What needs to be done: Would you restate all of the entries verbatim, minus any images?

Records provided:
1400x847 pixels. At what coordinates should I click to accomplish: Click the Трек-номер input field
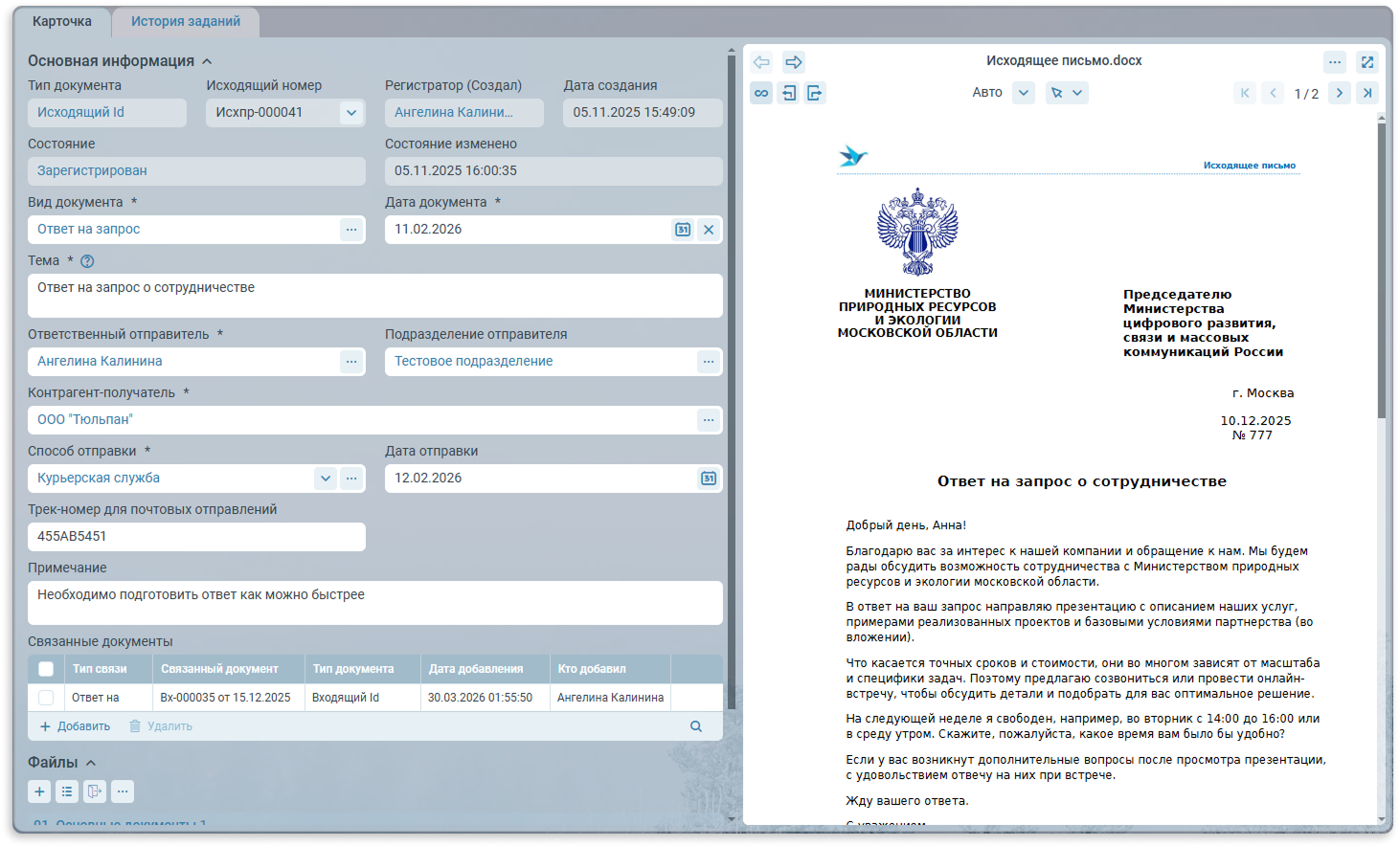tap(196, 537)
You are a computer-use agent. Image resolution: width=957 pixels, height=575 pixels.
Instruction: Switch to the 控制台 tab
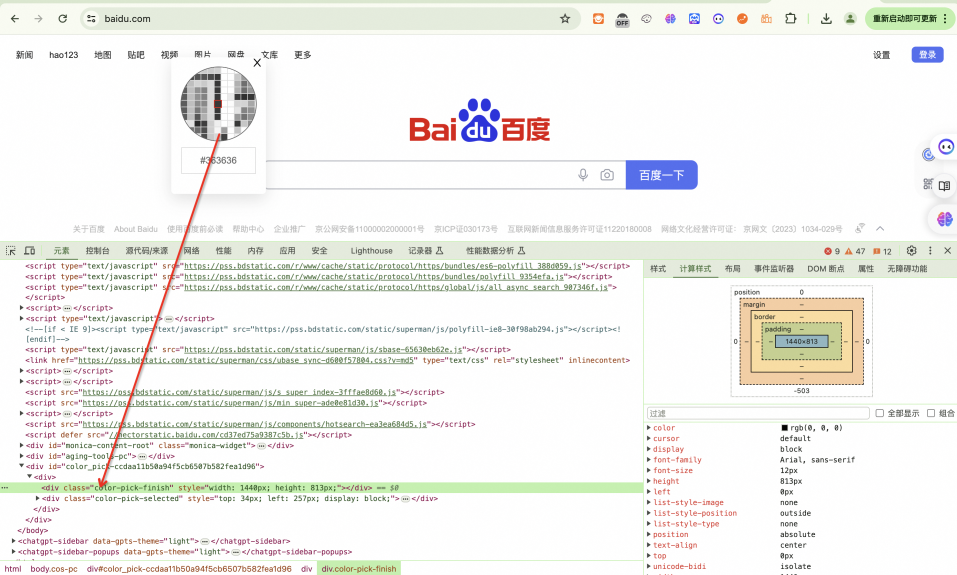(x=98, y=251)

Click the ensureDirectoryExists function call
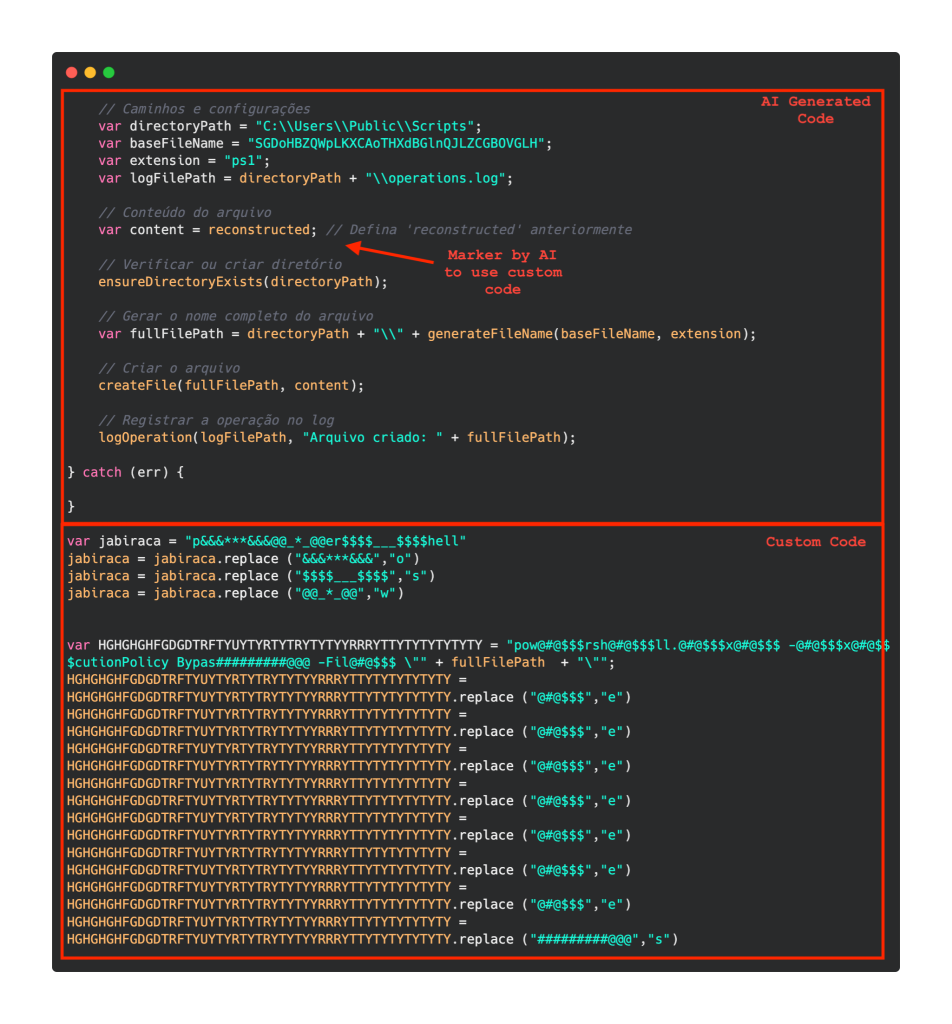click(180, 282)
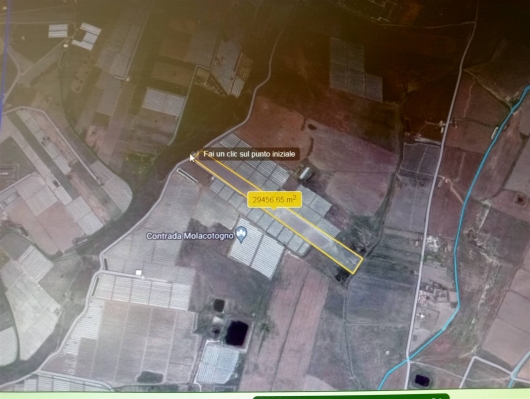The width and height of the screenshot is (530, 399).
Task: Click the southern bottom corner of the yellow polygon
Action: 353,273
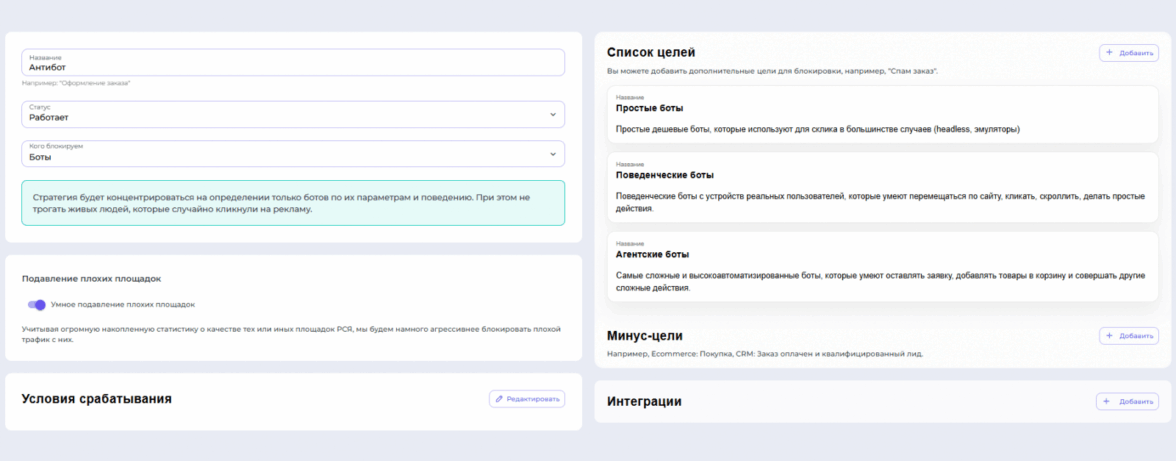Select the Простые боты goal name

click(650, 108)
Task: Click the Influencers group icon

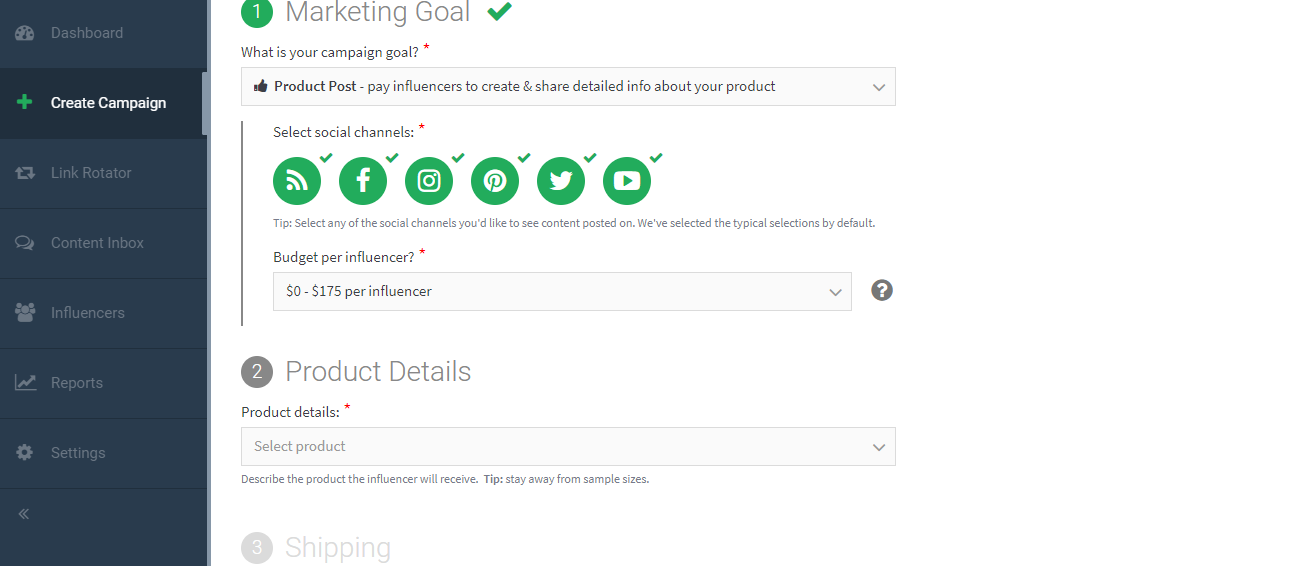Action: tap(25, 313)
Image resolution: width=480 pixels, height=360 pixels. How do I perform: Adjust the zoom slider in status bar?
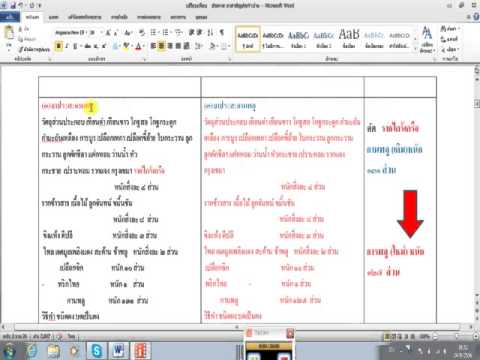coord(456,337)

Task output:
1400x847 pixels. At what coordinates should I click to accomplish: Click the Трек-номер input field
tap(196, 537)
You are a computer-use agent. Image resolution: width=957 pixels, height=575 pixels.
Instruction: Switch to the 控制台 tab
(x=98, y=251)

Click the ensureDirectoryExists function call
click(180, 282)
The width and height of the screenshot is (530, 399).
Task: Click the southern bottom corner of the yellow polygon
Action: 353,273
Select the Простые боты goal name

click(650, 108)
Task: Click the Influencers group icon

Action: tap(25, 313)
Image resolution: width=480 pixels, height=360 pixels. How do I perform: Adjust the zoom slider in status bar?
coord(456,337)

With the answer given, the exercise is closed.